**YOUR OBJECTIVE:** Lines in the records below that contain the word "click" must each be copied.

**DATA TO USE:**
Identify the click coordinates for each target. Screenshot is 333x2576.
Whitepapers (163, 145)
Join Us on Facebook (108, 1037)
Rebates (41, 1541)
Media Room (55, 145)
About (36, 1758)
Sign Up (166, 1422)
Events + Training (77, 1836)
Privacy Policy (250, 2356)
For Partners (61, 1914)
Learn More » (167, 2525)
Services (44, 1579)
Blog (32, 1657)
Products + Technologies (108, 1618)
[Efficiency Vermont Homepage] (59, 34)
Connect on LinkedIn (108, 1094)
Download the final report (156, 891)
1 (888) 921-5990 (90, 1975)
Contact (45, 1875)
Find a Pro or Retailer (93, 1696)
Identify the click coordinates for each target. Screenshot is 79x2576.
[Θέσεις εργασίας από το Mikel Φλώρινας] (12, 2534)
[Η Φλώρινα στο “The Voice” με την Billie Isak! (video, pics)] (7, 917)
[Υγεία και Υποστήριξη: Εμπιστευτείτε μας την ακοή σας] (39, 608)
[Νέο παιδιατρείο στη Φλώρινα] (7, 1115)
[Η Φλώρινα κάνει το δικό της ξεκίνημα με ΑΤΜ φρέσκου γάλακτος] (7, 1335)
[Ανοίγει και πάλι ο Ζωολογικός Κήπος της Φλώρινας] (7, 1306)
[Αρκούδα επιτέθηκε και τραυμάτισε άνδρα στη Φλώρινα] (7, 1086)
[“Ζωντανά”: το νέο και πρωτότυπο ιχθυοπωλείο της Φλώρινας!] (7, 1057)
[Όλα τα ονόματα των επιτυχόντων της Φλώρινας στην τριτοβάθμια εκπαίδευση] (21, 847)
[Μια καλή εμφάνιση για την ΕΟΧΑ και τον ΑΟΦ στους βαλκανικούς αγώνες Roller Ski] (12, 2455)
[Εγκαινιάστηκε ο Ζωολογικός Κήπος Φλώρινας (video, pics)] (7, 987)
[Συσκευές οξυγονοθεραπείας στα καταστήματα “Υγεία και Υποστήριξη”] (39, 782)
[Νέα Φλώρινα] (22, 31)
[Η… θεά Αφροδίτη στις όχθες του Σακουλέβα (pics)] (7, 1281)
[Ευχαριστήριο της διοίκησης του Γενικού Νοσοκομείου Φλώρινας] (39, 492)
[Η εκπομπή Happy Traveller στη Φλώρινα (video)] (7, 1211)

**ANSWER SPACE:**
Identify the click coordinates for each target. Screenshot is 333x2576.
Identify the click coordinates for each target. Screenshot is 79x2576.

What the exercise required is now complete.